If I ask you what’s the best reason for getting an ISA, I reckon it’s a sure fire bet that you’d point to the tax savings. And yes, it really is the whole point (though there are other advantages shared with other types of investing accounts).

Any share price profits you accumulate in an ISA are free of capital gains tax, and there’s no further income tax to pay on any dividends either. Now, you might point out that in the UK we have an annual capital gains allowance, and that stands at £12,000 in the 2019-2020 year.

Big savings

So that means you can sell shares up to a profit of £12,000 without paying tax. With the annual ISA allowance standing at £20,000, you’d have to do unusually well for that to limit you in a year, so what’s the point of an ISA’s tax-free status? Well, one is that you have to actually sell shares to use your capital allowance — and you can’t buy them back again for at least 30 days.

But the biggest tax advantage is that there’s no tax savings limit — every penny in your ISA, for as long as you like, remains tax-free, and it could come to a tidy sum. If you can afford the full £20,000 ISA allowance every year for 20 years, you’ll have invested £400,000 in total. But if you earn 6% per year (which I think is a reasonable long-term objective), it will have grown to £760,000 — and the £360,000 profit is all tax-free.

Top performance

If that profit example sounds good, that’s because UK shares are about the best long-term investment you can find. A study by Barclays has found long-term total returns (share price appreciation plus dividends) of 4.9% ahead of inflation. So my 6% example above is actually quite modest.

It’s also miles ahead of anything you’re going to get from a Cash ISA. Right now, top variable rates come in at around 1.35%. You can get a bit more from a fixed-rate ISA, but it means tying up your cash for a fixed number of years — and even then it wouldn’t get you close to the expected long-term returns from a Stocks & Shares ISA.

Cash ISA interest is below inflation, so you actually lose money in real terms. What kind of investment is that?

Savings discipline

You could still enjoy the long-term returns from shares in a plain share-dealing account, but we’ve already seen what the tax savings could be worth from choosing an ISA instead. And I reckon an ISA provides a non-cash benefit too, in the more disciplined approach to investment it can inspire.

Pretty much any online investment account will let you transfer cash regularly, so it’s as easy to be as disciplined as with an ISA — providing you have the willpower and motivation. But I find that having an annual limit and a deadline to use it encourages me to be more regular and consistent with my investing.

I know I’ll never use up my full annual allowance, and it shouldn’t matter whether I miss deadlines. But it does provide me with a psychological boost, and it really makes me focus on my investments in the last couple of months.

Should you invest, the value of your investment may rise or fall and your capital is at risk.
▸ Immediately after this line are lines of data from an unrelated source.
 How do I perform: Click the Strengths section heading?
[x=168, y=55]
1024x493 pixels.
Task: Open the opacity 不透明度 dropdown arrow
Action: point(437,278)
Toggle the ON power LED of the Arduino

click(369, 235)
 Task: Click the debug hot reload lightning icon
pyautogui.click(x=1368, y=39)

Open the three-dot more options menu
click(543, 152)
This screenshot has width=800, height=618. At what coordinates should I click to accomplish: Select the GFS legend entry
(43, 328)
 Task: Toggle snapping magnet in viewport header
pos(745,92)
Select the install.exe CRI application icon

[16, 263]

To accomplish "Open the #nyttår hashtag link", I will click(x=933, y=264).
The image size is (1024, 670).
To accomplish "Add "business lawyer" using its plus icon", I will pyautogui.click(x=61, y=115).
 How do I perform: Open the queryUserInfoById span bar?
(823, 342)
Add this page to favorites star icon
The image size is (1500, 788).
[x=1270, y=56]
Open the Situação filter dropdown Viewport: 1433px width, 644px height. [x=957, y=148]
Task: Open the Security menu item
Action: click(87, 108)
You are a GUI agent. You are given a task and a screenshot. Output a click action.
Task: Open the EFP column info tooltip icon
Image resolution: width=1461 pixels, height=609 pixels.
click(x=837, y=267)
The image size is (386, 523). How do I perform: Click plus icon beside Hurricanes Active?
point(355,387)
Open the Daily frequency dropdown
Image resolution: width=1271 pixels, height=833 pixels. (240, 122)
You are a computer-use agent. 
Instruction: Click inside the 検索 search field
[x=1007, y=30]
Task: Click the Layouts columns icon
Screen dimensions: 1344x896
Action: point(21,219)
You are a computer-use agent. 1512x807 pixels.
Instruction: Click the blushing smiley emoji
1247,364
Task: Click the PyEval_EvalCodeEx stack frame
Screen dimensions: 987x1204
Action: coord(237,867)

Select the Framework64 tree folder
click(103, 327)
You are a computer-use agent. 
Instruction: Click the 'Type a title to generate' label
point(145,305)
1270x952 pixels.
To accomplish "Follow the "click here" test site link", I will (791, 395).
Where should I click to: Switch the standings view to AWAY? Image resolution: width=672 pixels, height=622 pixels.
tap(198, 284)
Before investing, your individual circumstances should be assessed. Consider taking independent financial advice.

Alan Oscroft has no position in any of the shares mentioned. The Motley Fool UK has recommended Barclays. Views expressed on the companies mentioned in this article are those of the writer and therefore may differ from the official recommendations we make in our subscription services such as Share Advisor, Hidden Winners and Pro. Here at The Motley Fool we believe that considering a diverse range of insights makes us better investors.

More on Investing Articles

Mature people enjoying time together during road trip
Investing Articles

The 10 most popular Stocks and Shares ISA equities revealed! Which would I buy?

Royston Wild sifts through the most popular picks among Stocks and Shares ISA investors and reveals which ones he'd buy…

Read more »

Investing Articles

Is this forgotten FTSE 100 hero about to make investors rich all over again?

Investors loved this top FTSE 100 stock just a few years ago, but then things went badly wrong. Harvey Jones…

Read more »

Mature Caucasian woman sat at a table with coffee and laptop while making notes on paper
Investing Articles

How I’d invest a £20k ISA allowance to earn passive income of £1,600 a year

Harvey Jones is looking to generate a high and rising passive income from a portfolio of FTSE 100 shares, free…

Read more »

Warren Buffett at a Berkshire Hathaway AGM
Investing Articles

I’d learn for free from Warren Buffett to start building a £1,890 monthly passive income

Christopher Ruane outlines how he'd learn some lessons from billionaire investor Warren Buffett to try and build significant passive income…

Read more »

Investing Articles

18% of my ISA and SIPP is invested in these 3 magnificent stocks

Edward Sheldon has invested a large chunk of his ISA and SIPP in these growth stocks as he’s very confident…

Read more »

Electric cars charging at a charging station
Investing Articles

What on earth’s going on with the Tesla share price?

The Tesla share price has been incredibly volatile in recent months. Dr James Fox takes a closer look as the…

Read more »

UK money in a Jar on a background
Investing Articles

This UK dividend aristocrat looks like a passive income machine

After a 14% fall in the company’s share price, Spectris is a stock that should be on the radar of…

Read more »

Investing Articles

As the Rolls-Royce share price stalls, investors should consider buying

The super-fast growth of the Rolls-Royce share price has come to an end for now, but Stephen wright thinks there…

Read more »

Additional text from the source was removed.